### YOUR OBJECTIVE
Your answer should be the lines below from the one with "This screenshot has height=1269, width=952." to the one with "is (440, 500).", both included, given again exactly and with nothing added.

### RECORD EXCERPTS

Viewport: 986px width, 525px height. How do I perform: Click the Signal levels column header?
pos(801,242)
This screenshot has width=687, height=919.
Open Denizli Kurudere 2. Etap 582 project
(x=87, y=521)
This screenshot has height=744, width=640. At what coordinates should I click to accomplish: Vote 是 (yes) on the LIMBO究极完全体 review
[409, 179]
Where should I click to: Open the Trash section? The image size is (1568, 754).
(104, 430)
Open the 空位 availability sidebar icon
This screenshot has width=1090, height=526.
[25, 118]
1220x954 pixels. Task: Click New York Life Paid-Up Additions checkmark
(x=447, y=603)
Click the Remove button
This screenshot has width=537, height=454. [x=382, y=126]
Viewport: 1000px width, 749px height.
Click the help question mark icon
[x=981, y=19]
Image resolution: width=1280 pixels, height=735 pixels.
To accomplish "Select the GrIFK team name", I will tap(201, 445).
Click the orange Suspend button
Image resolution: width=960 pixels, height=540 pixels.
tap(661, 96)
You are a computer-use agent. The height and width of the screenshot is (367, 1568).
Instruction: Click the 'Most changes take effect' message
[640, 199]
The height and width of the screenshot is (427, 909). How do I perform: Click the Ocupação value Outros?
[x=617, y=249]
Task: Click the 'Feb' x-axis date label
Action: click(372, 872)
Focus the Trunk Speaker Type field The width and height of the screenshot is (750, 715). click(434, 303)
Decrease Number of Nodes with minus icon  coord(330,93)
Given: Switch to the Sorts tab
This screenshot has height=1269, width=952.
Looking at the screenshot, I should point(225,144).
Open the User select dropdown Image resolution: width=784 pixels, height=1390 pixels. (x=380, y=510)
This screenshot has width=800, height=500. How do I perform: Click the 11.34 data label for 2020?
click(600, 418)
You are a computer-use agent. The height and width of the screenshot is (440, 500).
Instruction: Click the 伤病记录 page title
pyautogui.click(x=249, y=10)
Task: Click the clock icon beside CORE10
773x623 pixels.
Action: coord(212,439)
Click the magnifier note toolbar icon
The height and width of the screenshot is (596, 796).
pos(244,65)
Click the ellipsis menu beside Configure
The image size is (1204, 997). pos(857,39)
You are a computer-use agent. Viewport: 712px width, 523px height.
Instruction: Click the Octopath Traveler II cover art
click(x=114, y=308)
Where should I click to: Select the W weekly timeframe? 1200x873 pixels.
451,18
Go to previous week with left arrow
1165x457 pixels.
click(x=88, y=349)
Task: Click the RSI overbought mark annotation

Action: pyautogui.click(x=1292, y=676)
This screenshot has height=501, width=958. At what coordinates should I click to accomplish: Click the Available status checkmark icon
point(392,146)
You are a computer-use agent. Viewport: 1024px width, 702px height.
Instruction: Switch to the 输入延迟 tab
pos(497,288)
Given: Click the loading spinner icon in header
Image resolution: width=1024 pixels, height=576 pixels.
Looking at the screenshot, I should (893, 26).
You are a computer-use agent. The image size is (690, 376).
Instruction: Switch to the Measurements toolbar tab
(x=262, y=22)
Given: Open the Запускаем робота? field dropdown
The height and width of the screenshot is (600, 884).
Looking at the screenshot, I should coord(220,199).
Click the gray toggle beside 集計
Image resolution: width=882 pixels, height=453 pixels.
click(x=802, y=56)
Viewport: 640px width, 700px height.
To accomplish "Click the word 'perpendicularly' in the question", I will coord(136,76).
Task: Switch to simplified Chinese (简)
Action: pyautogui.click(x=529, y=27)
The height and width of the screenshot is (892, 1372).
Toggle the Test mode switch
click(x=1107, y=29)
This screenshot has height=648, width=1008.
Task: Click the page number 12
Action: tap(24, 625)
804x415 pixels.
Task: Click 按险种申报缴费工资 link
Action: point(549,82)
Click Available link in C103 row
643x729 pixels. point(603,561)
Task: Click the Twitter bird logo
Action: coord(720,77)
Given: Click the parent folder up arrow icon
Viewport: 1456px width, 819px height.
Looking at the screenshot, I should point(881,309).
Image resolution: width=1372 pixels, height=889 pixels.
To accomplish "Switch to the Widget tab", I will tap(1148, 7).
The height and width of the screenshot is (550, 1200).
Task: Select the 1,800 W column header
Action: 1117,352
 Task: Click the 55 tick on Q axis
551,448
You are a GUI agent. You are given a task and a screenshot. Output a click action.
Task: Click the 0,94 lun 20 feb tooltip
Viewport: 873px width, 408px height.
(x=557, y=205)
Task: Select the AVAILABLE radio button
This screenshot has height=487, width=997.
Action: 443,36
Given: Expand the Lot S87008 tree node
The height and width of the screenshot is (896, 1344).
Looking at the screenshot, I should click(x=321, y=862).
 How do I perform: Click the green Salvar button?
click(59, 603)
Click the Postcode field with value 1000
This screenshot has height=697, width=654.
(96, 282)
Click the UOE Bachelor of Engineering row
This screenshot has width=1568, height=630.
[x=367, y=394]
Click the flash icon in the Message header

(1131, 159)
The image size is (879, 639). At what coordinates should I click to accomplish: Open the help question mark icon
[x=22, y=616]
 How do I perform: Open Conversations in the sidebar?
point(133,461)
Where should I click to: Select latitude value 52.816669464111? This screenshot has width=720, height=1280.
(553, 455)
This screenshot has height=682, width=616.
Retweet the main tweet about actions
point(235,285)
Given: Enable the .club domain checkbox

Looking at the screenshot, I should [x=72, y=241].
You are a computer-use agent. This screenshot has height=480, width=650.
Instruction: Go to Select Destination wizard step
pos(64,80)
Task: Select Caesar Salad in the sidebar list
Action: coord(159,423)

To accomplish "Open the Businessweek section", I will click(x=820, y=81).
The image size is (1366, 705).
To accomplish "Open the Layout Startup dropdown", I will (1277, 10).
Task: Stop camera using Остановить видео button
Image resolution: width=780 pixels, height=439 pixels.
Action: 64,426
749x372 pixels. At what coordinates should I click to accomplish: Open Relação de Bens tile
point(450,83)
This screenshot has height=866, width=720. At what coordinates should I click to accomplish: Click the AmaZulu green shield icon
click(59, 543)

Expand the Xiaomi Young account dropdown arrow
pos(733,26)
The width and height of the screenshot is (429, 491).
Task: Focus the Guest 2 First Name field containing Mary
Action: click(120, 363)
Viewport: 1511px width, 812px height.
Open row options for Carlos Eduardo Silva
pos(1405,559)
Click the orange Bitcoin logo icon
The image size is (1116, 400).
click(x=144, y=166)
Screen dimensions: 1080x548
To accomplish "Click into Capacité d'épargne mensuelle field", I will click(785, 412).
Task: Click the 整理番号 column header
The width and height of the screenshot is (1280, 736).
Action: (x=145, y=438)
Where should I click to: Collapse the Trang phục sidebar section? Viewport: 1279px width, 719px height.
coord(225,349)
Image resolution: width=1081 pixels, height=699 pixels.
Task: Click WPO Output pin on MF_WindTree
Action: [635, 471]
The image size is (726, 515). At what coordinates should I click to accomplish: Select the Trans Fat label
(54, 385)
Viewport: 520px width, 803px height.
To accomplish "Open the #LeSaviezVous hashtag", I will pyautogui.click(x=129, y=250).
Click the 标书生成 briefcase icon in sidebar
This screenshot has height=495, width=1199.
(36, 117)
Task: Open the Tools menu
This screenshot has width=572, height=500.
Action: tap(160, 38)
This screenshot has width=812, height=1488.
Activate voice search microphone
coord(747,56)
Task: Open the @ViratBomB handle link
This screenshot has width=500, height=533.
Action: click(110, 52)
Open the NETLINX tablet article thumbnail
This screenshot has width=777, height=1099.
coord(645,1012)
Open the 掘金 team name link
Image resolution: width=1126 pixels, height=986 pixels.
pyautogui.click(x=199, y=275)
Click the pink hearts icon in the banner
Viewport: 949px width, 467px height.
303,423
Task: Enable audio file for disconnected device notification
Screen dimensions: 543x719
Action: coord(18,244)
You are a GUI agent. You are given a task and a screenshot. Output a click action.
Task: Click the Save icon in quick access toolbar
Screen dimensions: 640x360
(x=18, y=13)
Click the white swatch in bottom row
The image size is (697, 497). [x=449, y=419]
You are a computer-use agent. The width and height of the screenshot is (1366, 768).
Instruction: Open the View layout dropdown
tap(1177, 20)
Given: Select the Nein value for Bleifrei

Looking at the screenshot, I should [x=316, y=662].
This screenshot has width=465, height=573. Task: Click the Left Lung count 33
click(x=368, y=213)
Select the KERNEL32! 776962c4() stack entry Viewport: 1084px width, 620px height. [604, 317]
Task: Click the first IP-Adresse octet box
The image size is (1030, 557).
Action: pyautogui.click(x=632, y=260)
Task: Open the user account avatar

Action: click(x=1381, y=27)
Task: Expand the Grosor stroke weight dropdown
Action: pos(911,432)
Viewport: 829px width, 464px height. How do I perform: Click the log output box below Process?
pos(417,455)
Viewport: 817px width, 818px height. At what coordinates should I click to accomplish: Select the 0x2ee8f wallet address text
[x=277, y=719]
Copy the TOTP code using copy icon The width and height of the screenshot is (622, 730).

### YOUR RESPONSE
This screenshot has height=1269, width=952.
Looking at the screenshot, I should point(225,144).
Open the User select dropdown Image resolution: width=784 pixels, height=1390 pixels. (x=380, y=510)
This screenshot has width=800, height=500. How do I perform: Click the 11.34 data label for 2020?
click(600, 418)
You are a computer-use agent. The height and width of the screenshot is (440, 500).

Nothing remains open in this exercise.